Beauty is where you find it? Maybe. There are some places it is harder to find than others. I fully take the point about people who 'escape' and bring with them the world they wish to leave behind. It doesn't work that way!

Thanks very much for the stories so far. There is hope for the world yet -- like someone else I know, a CERN PhD turned potter in rural Portugal.

At the local vide-greniers (lit: emptying-attics) there are all kinds of props like the ones hanging on the wall: the hammer and sickle just seemed like a natural pairing. I also write for Foto Magazin in Russia, and my editor reckon,s I know more about communism than he does. But then, my great-grandmother joined the Party in 1917 (the last member of the family to do so, as far as I am aware).

And to those who dream of escaping: it can be done. Man is born free and is everywhere in chains: take what you want, and pay for it, saieth the LORD. (Incidentally does anyone know the orign of this proverb?)

I loook forward to more musings from Bill, Pherdinand, Walker and others. This thread really is heartwarming.

Cheers,

Roger (www.rogerandfrances.com)
 
Bill,
I'm glad you finally found your bliss!
I have to laugh though, when you say "a small town of 40,000". I grew up in towns of less than 3,000 most of my life, but I guess it's all relative to one's own experience.
Friendly towns can be 200,000 or 200 population, made of concrete or dirt roads - but as you say looking to find beauty is the key. ~ ; - )
 
Until 1994, the longest I ever lived in one place was four years...stationed in Naples, Italy. I left Naples in 1973 and went to Guantanamo Bay Cuba. I retired from the Navy there. Since then, I have lived in Pensacola Florida, rural Alaska for three years, ten years in three different places in the Bahamas. 1994 we moved to Ocala FL because the cost of living was low, the people nice and my wife loved the horse farms around here. Now we sit in traffic to go anywhere and would move if it wasn't such a pain to sell the house. Getting hit by three hurricanes last year didn't help. I am not as bitter as this sounds, but I wish I would get out and shoot a project on something around here. That is an excellent idea!
 
I grew up in a large metropolitan area (population 250,000) and came west in 1987 for a vacation; ended up never leaving. Although I miss the Great Lakes back home I really enjoy the mountains here, the clean air, and everything that goes with living in a small town (less than 3,000 people -- a few more during ski season😀). It's a horrible place to fly in and out of, but a great launching pad for motorcycle excursions and other traveling. If not here I wouldn't know where -- maybe New Orleans, or the Keys?
 
nwcanonman said:
Bill,
I'm glad you finally found your bliss!
I have to laugh though, when you say "a small town of 40,000". I grew up in towns of less than 3,000 most of my life, but I guess it's all relative to one's own experience.
Friendly towns can be 200,000 or 200 population, made of concrete or dirt roads - but as you say looking to find beauty is the key. ~ ; - )
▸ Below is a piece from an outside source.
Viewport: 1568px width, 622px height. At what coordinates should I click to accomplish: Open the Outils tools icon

I haven't so much 'found my bliss' as I would say I am seeking my bliss. It is a journey that I hope never ends. On the one hand, I am quite comfortable where I am now. On the other hand, I produce better writing and better photographs when I am in pain. Misery is a powerful motivating factor for me.
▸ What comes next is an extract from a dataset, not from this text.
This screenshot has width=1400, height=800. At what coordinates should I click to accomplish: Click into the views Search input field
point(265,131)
40,000 is small for me after living in Denver, Albuquerque, even Omaha. However, I have also lived in San Jose, Illinois - population 400.

To me, 40k is about the 'right size'. It is big enough to have some infrastructure, and small enough to get to know your neighbors and have a sense of community.

Best Regards,

Bill Mattocks
 
Roger Hicks said:
All these grey people who do the same grey things...

Meaning?

Beauty is where you find it? Maybe. There are some places it is harder to find than others.

And that much more worthwhile when you do. Just an opinion from the great unwashed.

Best Regards,

Bill Mattocks

PS - And here's what it looks like where *I* live.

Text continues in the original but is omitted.